Selected extract:
↓↓↓
On 12/06/2019 19:25, Bjorn Andersson wrote:

> On Wed 12 Jun 09:24 PDT 2019, Marc Gonzalez wrote:
> 
>> On 05/06/2019 01:24, Bjorn Andersson wrote:
>>
>>> After issuing a PHY_START request to the QMP, the hardware documentation
>>> states that the software should wait for the PCS_READY_STATUS to become 1.
>>>
>>> With the introduction of c9b589791fc1 ("phy: qcom: Utilize UFS reset
>>> controller") an additional 1ms delay was introduced between the start
>>> request and the check of the status bit. This greatly increases the
>>> chances for the hardware to actually becoming ready before the status
>>> bit is read.
↑↑↑
Dataset content:
↓↓↓
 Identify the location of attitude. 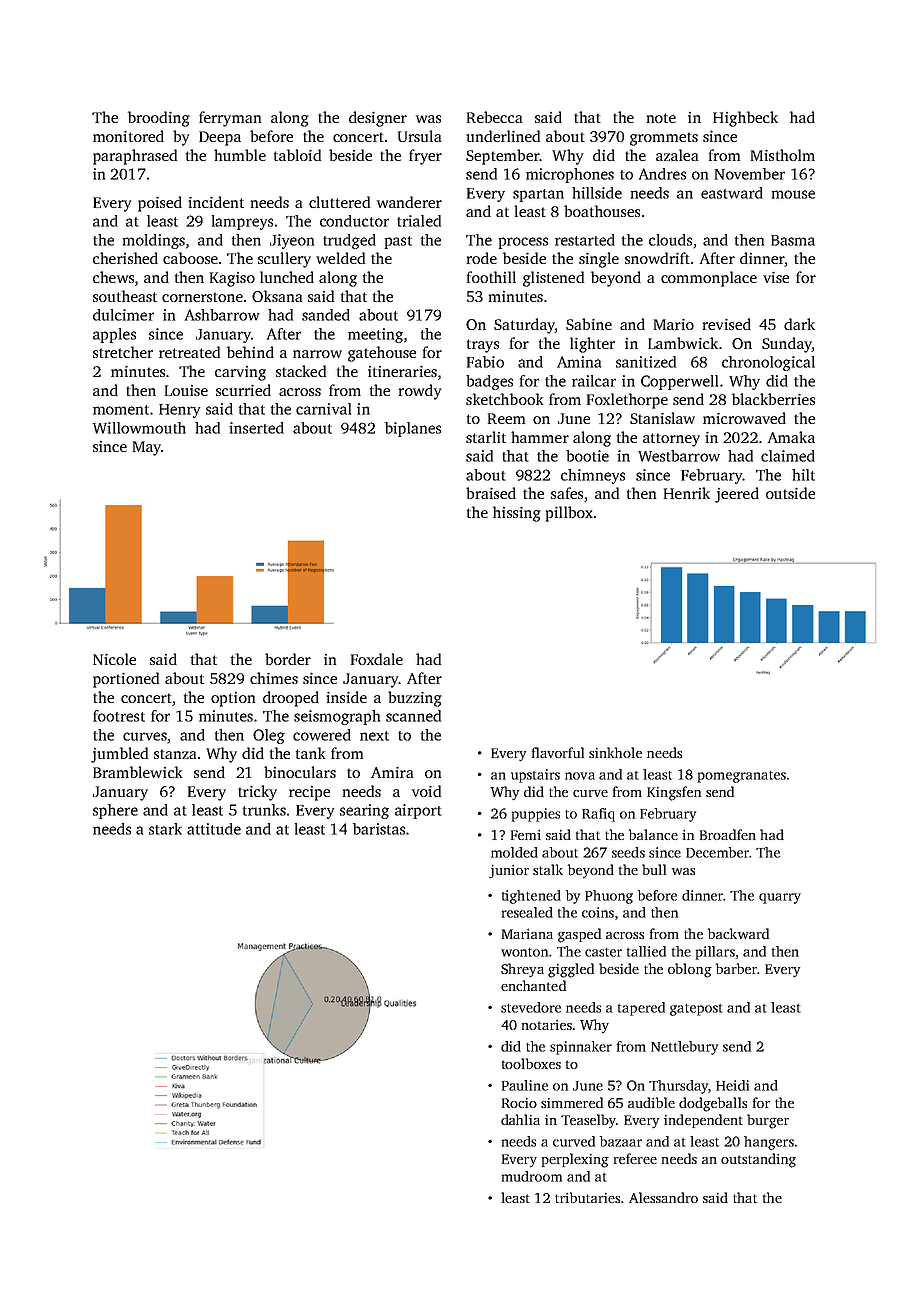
↑↑↑
To do:
a. In the mailing-list thread, reproduce the part that opens with the words containing "On 12/06/2019 19:25, Bjorn" and closes with "to become 1.", substituting "datasheet" for "hardware documentation".
b. Condense the paragraph of the mailing-list thread that begins "With the introduction of c9b589791fc1" into a single shorter sentence that keeps its main facts.
c. Carry on writing the mailing-list thread from the point where it stops.

Answers to the exercises:
a.
On 12/06/2019 19:25, Bjorn Andersson wrote:

> On Wed 12 Jun 09:24 PDT 2019, Marc Gonzalez wrote:
> 
>> On 05/06/2019 01:24, Bjorn Andersson wrote:
>>
>>> After issuing a PHY_START request to the QMP, the datasheet
>>> states that the software should wait for the PCS_READY_STATUS to become 1.

b. Commit c9b589791fc1 ("phy: qcom: Utilize UFS reset controller") added a 1ms delay between the start request and the status-bit check, which makes it much more likely that the hardware is ready before the bit is read.

c.
>>>
>>> The result can be seen in that UFS PHY enabling is now reported as a
>>> failure in 10% of the boots on SDM845, which is a clear regression from
>>> the previous rare/occasional failure.
>>>
>>> This patch fixes the "break condition" of the poll to check for the
>>> correct state of the status bit.
>>>
>>> Unfortunately PCIe on 8996 and 8998 does not specify the mask_pcs_ready
>>> register, which means that the code checks a bit that's always 0. So the
>>> patch also fixes these, in order to not regress these targets.
>>>
>>> Cc: sta...@vger.kernel.org
>>> Cc: Evan Green <evgr...@chromium.org>
>>> Cc: Marc Gonzalez <marc.w.gonza...@free.fr>
>>> Cc: Vivek Gautam <vivek.gau...@codeaurora.org>
>>> Fixes: 73d7ec899bd8 ("phy: qcom-qmp: Add msm8998 PCIe QMP PHY support")
>>> Fixes: e78f3d15e115 ("phy: qcom-qmp: new qmp phy driver for qcom-chipsets")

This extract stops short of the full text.